Seit 1959 existiert die Nationale Mahn- und Gedenkstätte Ravensbrück. Das ehemalige KZ-Gelände wurde vom sowjetischen Militär umgebaut und bis 1994 als Kaserne genutzt. (Text aus „Katalog zur Ausstellung – wege nach ravensbrück Erinnerungen von österreichischen Überlebenden des Frauenkonzentrationslagers)

1947 gründeten österreichische Frauen, die das Frauen-Konzentrationslager Ravensbrück überlebt hatten, die Österreichische Lagergemeinschaft Ravensbrück. Neben der gegenseitigen Hilfe und Unterstützung war vor allem ihr politisches und gesellschaftliches Engagement in der wiederaufzubauenden 2 Republik im Vordergrund. Um nie wieder Nationalsozialismus und Faschismus aufkommen zu lassen, besuchten sie als Zeitzeuginnen österreichische Schulen und Universitäten, hielten die Erinnerung an die Opfer des Nationalsozialismus wach und engagierten sich gegen Faschismus, Krieg, Gewalt, Antisemitismus und Rassismus. Die Idee der Lagergemeinschaft für eine Ausstellung wurde von einer Gruppe junger Frauen realisiert, die ein Konzept entwarfen, das die lebensgeschichtlichen Interviews der noch lebenden Österreicherinnen als Ausgangspunkt hatte, um österreichische Vergangenheit und Gegenwart anhand Biografien zu vermitteln. Elf Frauenleben werden optisch, akustisch und visuell in einer äußerst gelungenen Art in „Wege nach Ravensbrück„ dargestellt. Diese elf Frauen wurden von den NationalsozialistInnen aus verschiedenen Gründen verfolgt und gequält, zwei von ihnen überlebten nicht.

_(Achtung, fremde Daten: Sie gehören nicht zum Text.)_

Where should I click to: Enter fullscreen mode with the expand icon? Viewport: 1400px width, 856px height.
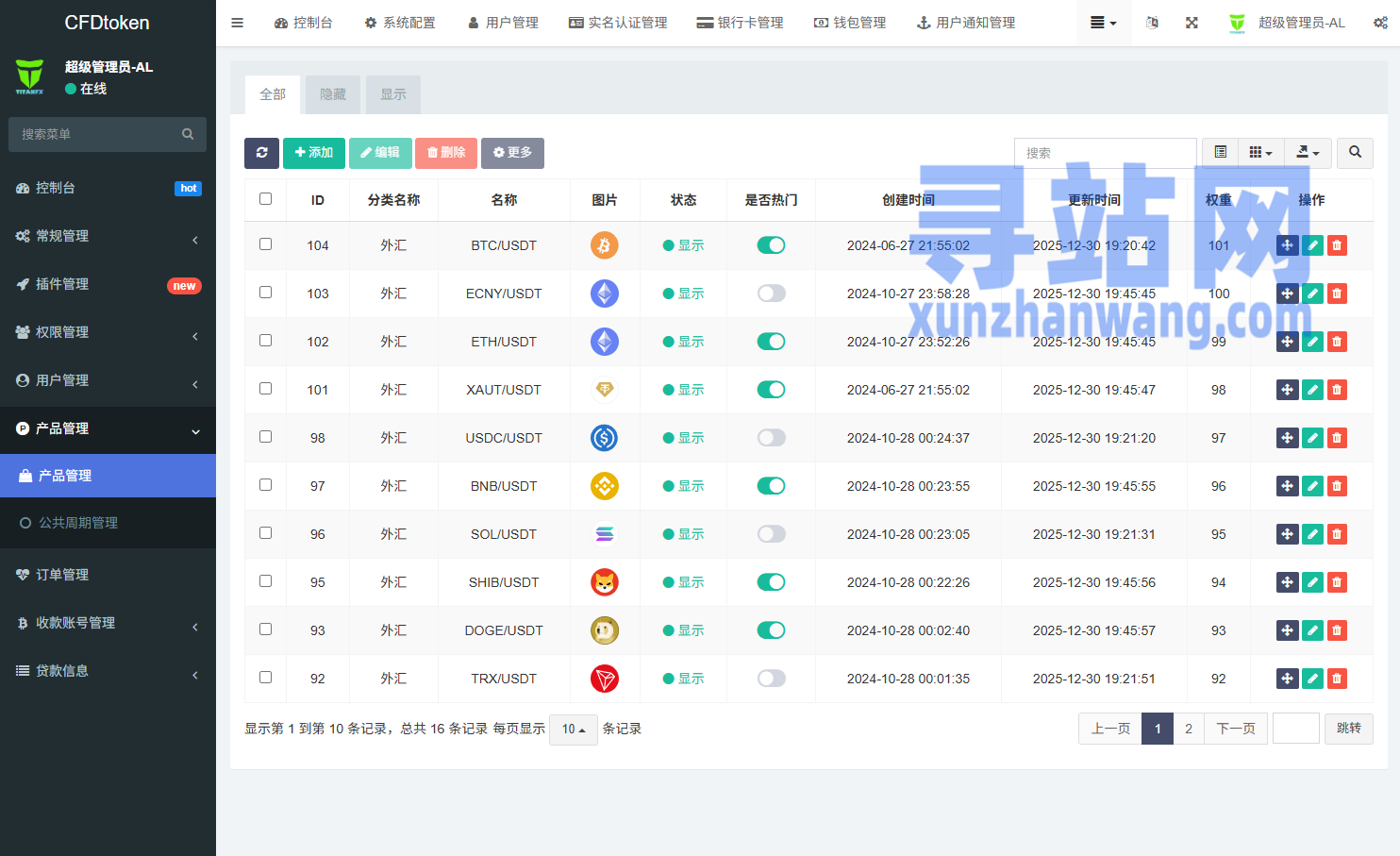click(1192, 23)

Die Ausstellung zeigte das Leben von neun überlebenden Frauen: einer Romni, einer Kärtner Slowenin, einer Frau aus dem Leobener Widerstand, einer Sintezza, einer Zeugin Jehovas, einer Wiener Kommunistin, einer Frau jüdischer Herkunft, einer Lesbe sowie einer Frau, die aufgrund ihrer Liebesbeziehung zu einem polnischen Zwangsarbeiter nach Ravensbrück verschleppt worden ist. Anhand von persönlichen Dokumenten und Fotos, aber auch durch Audio- und Videosequenzen, in denen diese Frauen ihre Geschichte selbst erzählen, und wir ihnen zuhören können, werden ihre Lebensgeschichten nachgezeichnet und so jener Teil österreichischer Frauengeschichte hervorgehoben, der meist vergessen wurde. Die Ausstellung läßt ihre Lebensgeschichten weder erst mit der Verfolgung beginnen, noch mit der Befreiung aus dem Konzentrationslager enden. Sie erzählen uns auch von ihrer Jugend in der von politischen und ökonomischen Krisen geprägte Zwischenkriegszeit, von Verfolgung und KZ-Haft, Befreiung und ihrem Weiterleben in der zweiten Republik, ein Weiterleben, das für einige erneute Ausgrenzung und Diskriminierung brachte.

Ich war nach diesem Besuch der Ausstellung „Wege nach Ravensbrück„ sehr betroffen und auch berührt – berührt von so viel Leid und Demütigung, jedoch auch von so viel Kraft und Mut, zu seiner Überzeugung und seiner Art zu leben, zustehen. Besonders beeindruckt hat mich die sensible Aufarbeitung eines Stücks unserer österreichischer Vergangenheit und die Courage der betroffenen Frauen für ihre Offenheit und ihre Bereitschaft andere Menschen so hautnah an ihren Geschichten teilhaben zu lassen. Laut der österreichischen Lagergemeinschaft Ravensbrück kommt die Ausstellung „Wege nach Ravensbrück„ heuer -2000 nach Oberösterreich (genauere Termine stehen noch nicht fest). Ich möchte jede und jeden auffordern, seinen persönlichen Anteil zum „nicht vergessen„ des Nationalsozialismus beizusteuern. Ein erster Schritt kann sein, sich zu informieren,sich auseinandersetzen und so nie wieder menschenverachtende Tendenzen aufkommen zulassen bzw. dem entgegen zusteuern. Der Besuch dieser Ausstellung kann ein erster Schritt dazu sein.